The nonprofit Cambodian Cultural Alliance of Washington held a virtual event on April 24 instead of its usual outdoor market. The organization’s 19th Annual White Center Cambodian New Year Street Festival featured a raffle, traditional dancing and a food demonstration that was livestreamed on Facebook. 

Before the pandemic, the organization held a daylong outdoor festival in White Center that drew thousands of people. In the morning, Buddhist monks from surrounding temples would sit in a row as festivalgoers offered them food in their alms bowls. Staff from community organizations, independent financial advisers and small businesses from White Center were at booths throughout the festival. Traditional dancers performed on stage, and attendees scarfed down as many bananas as they could in an annual banana-eating contest. 

“Now that people have left [White Center], they still come back for the festival,” Sophal Hamaker, a longtime volunteer with the organization, said. 
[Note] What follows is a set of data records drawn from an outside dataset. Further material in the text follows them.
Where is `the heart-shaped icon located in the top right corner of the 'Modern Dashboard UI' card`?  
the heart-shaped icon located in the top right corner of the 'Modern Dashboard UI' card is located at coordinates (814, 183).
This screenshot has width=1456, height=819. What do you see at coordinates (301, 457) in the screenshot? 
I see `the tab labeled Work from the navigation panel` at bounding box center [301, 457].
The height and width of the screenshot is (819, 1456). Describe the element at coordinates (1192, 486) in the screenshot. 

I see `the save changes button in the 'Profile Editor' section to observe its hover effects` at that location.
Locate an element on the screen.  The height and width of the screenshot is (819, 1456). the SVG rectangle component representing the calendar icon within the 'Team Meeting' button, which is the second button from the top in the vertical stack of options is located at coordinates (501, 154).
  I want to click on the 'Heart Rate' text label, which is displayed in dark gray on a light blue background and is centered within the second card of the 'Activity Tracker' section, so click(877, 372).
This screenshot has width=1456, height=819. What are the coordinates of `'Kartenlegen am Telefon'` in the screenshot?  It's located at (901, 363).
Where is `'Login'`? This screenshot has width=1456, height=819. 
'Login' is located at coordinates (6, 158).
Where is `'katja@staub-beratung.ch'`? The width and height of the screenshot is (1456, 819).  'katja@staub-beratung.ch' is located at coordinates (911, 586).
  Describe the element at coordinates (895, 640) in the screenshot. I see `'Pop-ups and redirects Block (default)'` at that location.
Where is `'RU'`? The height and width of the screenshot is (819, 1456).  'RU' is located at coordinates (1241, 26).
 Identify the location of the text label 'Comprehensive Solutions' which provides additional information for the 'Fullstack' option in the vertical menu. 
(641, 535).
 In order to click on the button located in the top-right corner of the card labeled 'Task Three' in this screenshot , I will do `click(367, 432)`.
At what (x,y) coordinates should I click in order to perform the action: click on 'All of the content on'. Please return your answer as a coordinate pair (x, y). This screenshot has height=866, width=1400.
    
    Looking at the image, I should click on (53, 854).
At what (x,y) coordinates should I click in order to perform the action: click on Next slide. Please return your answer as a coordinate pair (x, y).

Pharin Kong, founder of Cambodian Cultural Alliance of Washington, lived in White Center for over 30 years. While older Khmer adults have lived in the area for decades, Kong said, a new generation of young people are hungry to create spaces where they can learn about and share their culture. Kong opened up Golden House Bakery and Deli in 2005, which served as a community center of sorts in the area until it closed down a few years ago.

Kong hopes that more Cambodian businesses will crop up in the area so that several generations of Khmer people can gather to “make it feel like White Center is your home.”